Your blog is wonderful! I linked to you on my most recent post. I had learned of your blog from Fr. James Kubicki, SJ and his blog, Offer it Up, and am so grateful to have found this! I just finished reading Merry in God and loved it, which really surprised me because I didn’t think I’d take much interest in the story of a military chaplain. I wish I could have met Fr. Doyle in real life, he seems like he was such a marvelous and loving person!
The charge that Irish Catholicism was influenced or deformed by Jansenism has been refuted by a wide variety of Irish historians from various persuasions. These examples should suffice:
“Jansenism”. The Oxford Companion to Irish History. 2007.

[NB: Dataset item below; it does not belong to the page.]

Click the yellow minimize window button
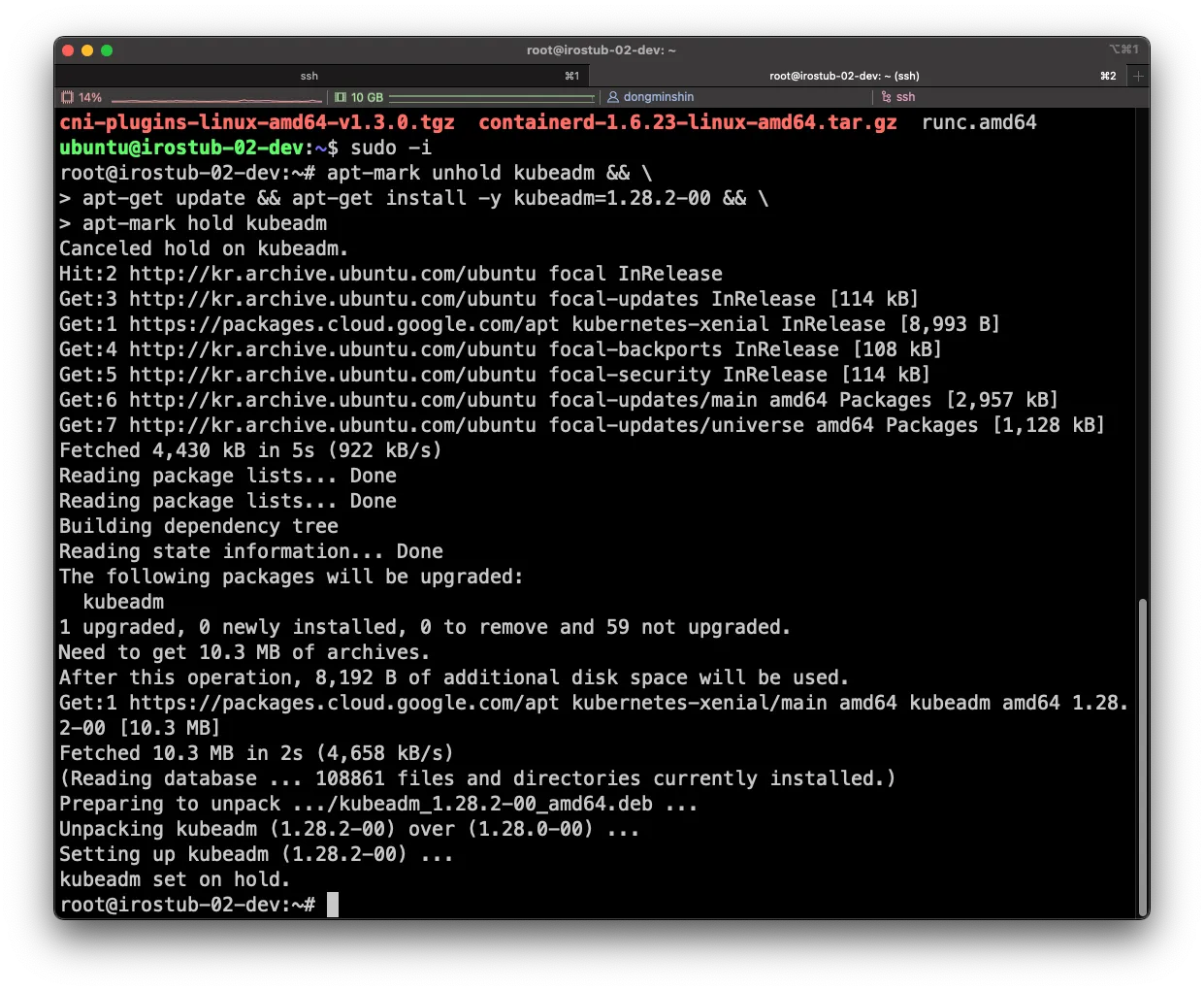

“Jansenism was viewed with great suspicion by Rome, and 17th-century Irish synods toed the Roman line. Indeed, while its moral rigorism made it attractive to elements of the Counter-Reformation church, Jansenism’s theological and political radicalism alienated both local hierarchies and Catholic monarchs. This was especially the case in France and most Irish clerical students there associated with milieux hostile to the movement. Indeed their anti-Jansenist opinions were singled out for criticism by the pro-Jansenist journal Nouvelles ecclésiastiques, Irish clerics, in general, being more attracted to Jesuit-style humanism. The success of the anti-Jansenist bull Unigenitus (1713) marginalized the movement but it survived as a popular millenarian-cum-miracle cult. Neither as a theology nor as a political attitude did Jansenism recommend itself to the Irish Catholic community, either at home or abroad. The frequent claim that Irish Catholicism was Jansenist-influenced springs from the tendency to confuse Jansenism with mere moral rigorism.”
Dr Thomas O’Connor. Ph.D.
Senior Lecturer – Department of History, National University of Ireland, Maynooth faculty
https://history.nuim.ie/staff/oconnorthomas
author of:
_Irish Jansenists 1600-1670: politics and religion in Flanders, France, Ireland and Rome (Dublin, 2008)

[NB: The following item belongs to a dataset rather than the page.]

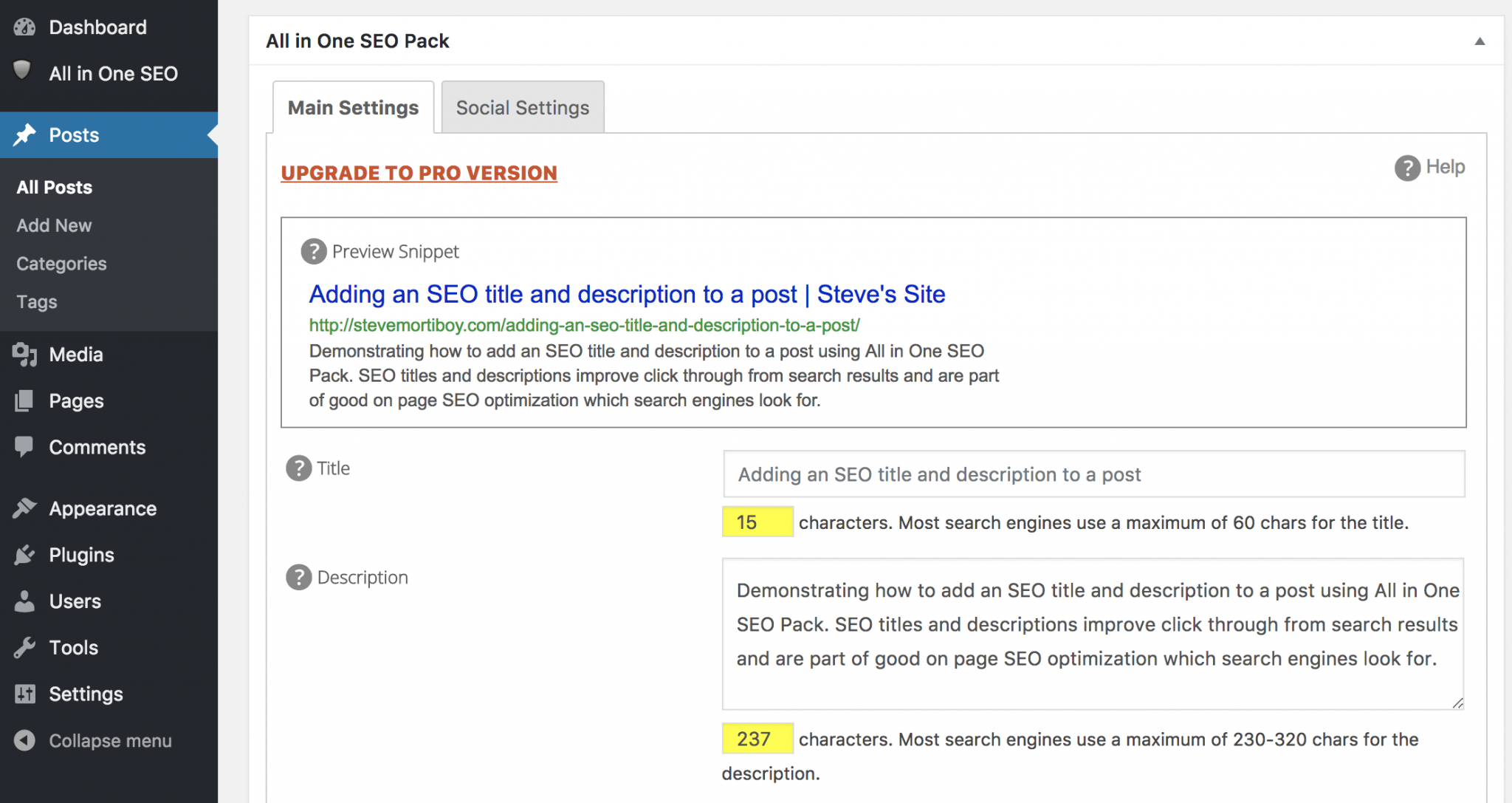The height and width of the screenshot is (803, 1512).
Task: Click inside the Title text field
Action: 1093,474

_Strangers to Citizens: the Irish in Europe 1600-1800 (Dublin, 2008)
_An Irish Jansenist in seventeenth-century France: John Callaghan 1605-54 (Dublin, 2005)
_An Irish Theologian in Enlightenment Europe: Luke Joseph Hooke 1714-96 (Dublin, 1995)

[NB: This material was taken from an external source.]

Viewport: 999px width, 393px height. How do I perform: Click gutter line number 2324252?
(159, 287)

Healy, John. Maynooth College : its centenary history (1895). Dublin : Browne & Nolan, 1895.
“During the eighteenth century many of the most eminent Churchmen in France were, to some extent, tinctured with these Jansenistic views, even when repudiating the Jansenistic errors regarding the operation of grace and free will. But although so many of our Irish ecclesiastics were educated in France during the eighteenth century, none of those who came to Ireland ever showed the slightest trace of this Jansenistic influence, either in their writings or their sermons. Nor has any respectable authority asserted, so far as we know, that the French Professors of Maynooth were in any way tinged with the spirit of Jansenism.”
Most Rev. John Healy, D.D., LL.D., M.R.I.A
Shane:
My point about Jansenism was really that Fr Doyle cannot be accused of being tainted by it, even though some modern writers have hinted at this.
As to whether the Church in Ireland in the early to mid twentieth century was tainted by Jansenism in some way, well I cannot be definitive about that. Indeed, other writers like Fr Vincent Twomey (as far as I can recall) concur with your point that it was not influenced.
For my part, I am no expert, but from what I see there are traces of Jansenism, and whether this is full-blown Jansenism or neo-Jansenism or pseudo-Jansenism I cannot say. Perhaps it was a different distortion, although I do not buy Dr O’Connor’s point that it was merely moral rigorism at work.
In any event, the point remains – Fr Doyle was no Jansenist!!
I have had a look at your website; it is very impressive. You have done a valuable service by making these old pamphlets available again. Well done.